• [Quoted passage]:
=-=-=-=-=
CAPE TOWN, Sept. 1 (Xinhua) -- Ailing former South African President Nelson Mandela was "fully alive," contrary to media reports that he was in a vegetative state, his grandson Mandla Mandela said on Sunday.
Mandla was speaking soon after his grandfather was released from hospital following almost three months of treatment for a recurring lung infection.
Mandela's discharge was "particularly heartening because it flies in the face of those who have been busy spreading lies that he was in a 'vegetative state' and just waiting for his support machines to be switched off," Mandla said in a statement.
These kind of people had been "in effect declaring him dead while he was fully alive," Mandla said in apparent reference to Western media reports which have been spreading rumors about Mandela's health, even his death.
Mandla said the Presidency has done a "sterling job" in issuing updates to keep the public updated about Mandela's health "amidst false reporting and often negative rumors of doom spread all over the world by unscrupulous individuals."
Mandela returned to his home in Johannesburg early Sunday, but his condition remained critical and "at times unstable," the Presidency said.
Mandela's home has been furnished with all the medical equipment used to treat him in hospital, and the 95-year-old anti- apartheid icon will receive intensive care under the observation of the same medical team, according to the Presidency.
=-=-=-=-=
(Dataset entries)

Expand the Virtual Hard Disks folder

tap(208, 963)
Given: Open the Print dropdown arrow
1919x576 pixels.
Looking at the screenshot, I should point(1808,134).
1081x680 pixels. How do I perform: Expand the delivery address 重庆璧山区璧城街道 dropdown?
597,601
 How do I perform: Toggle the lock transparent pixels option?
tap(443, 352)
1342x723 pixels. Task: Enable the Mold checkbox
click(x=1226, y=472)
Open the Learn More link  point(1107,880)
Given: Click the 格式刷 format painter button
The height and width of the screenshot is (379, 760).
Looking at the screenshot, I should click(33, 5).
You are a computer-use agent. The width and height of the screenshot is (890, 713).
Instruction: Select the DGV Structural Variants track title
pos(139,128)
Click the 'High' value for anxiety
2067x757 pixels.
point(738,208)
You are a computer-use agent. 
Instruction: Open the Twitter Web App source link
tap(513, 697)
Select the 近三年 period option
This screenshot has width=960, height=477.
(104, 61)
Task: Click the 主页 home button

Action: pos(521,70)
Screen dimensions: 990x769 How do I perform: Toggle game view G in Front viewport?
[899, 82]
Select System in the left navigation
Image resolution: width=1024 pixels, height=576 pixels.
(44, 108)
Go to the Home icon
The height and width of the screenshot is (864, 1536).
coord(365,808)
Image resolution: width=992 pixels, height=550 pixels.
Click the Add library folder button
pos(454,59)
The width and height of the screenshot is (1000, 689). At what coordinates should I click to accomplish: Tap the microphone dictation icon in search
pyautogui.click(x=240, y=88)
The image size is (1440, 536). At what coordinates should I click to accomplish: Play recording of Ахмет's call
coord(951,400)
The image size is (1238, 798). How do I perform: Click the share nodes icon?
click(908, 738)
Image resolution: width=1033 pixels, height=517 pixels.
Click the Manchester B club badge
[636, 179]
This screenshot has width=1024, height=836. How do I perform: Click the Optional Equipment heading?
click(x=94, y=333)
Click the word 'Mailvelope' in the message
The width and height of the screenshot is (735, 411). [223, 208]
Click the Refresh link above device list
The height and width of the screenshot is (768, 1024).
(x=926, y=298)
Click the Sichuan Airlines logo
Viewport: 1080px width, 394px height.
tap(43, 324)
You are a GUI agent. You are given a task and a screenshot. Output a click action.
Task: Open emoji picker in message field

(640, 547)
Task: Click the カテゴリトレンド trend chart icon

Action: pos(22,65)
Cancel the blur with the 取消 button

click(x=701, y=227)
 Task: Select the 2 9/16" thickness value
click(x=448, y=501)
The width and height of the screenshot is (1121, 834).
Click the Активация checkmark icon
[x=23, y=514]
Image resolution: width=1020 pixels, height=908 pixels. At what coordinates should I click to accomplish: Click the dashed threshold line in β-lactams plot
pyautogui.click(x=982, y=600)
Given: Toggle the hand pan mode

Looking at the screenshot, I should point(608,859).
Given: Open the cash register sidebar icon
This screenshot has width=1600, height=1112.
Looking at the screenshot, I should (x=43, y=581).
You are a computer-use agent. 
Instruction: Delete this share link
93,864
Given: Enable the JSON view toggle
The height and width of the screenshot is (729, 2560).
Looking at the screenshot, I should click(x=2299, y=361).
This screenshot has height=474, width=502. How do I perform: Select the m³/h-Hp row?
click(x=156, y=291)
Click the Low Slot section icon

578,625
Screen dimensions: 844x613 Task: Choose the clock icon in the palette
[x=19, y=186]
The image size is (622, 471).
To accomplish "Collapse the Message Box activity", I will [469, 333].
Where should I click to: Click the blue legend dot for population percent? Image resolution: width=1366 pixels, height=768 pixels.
=-=-=-=-=
• [Requirement 1]: According to the news report on Nelson Mandela's release from hospital, what illness was he treated for?
• [Requirement 2]:
For each statement, say whether it agrees with the news report on Nelson Mandela's release from hospital. Answer yes or no and quote the words from the report that decide it.
(a) After returning home, Mandela's condition was described as stable.
(b) At home, Mandela would be watched over by the same medical team that treated him in hospital.
(c) Mandla Mandela criticized the Presidency's health updates.
• [Requirement 3]: Continue the news report on Nelson Mandela's release from hospital from the point where it stops.

• [Result 1]: A recurring lung infection.

• [Result 2]:
(a) No: "his condition remained critical and "at times unstable," the Presidency said."
(b) Yes: "will receive intensive care under the observation of the same medical team"
(c) No: "the Presidency has done a "sterling job" in issuing updates"

• [Result 3]:
Mandla said "today is a day of celebration" as Mandela "is finally back home with us."
"Finally everyone can breathe a sigh of relief that our prayers have found favor with the almighty," Mandla said.
"As long as he is still with us, we will celebrate every day with him. It is our prayer that the almighty will give him good health for as long as he is with us on this earth."
Since Mandela was rushed to a Pretoria hospital on June 8, the Presidency has declared his condition as critical but stable.
News about Mandela's health has been fluctuant. Sometimes he was said to have showed signs of sustained improvement, and most often he was reported to be in critical but stable condition.
In announcing Mandela's release from hospital, the Presidency said Mandela's condition has been "vacillated between serious to critical and at times unstable."
The Nobel Peace Prize laureate has been suffering from a recurring lung infection, which is the result of tuberculosis developed when he was imprisoned during the apartheid period.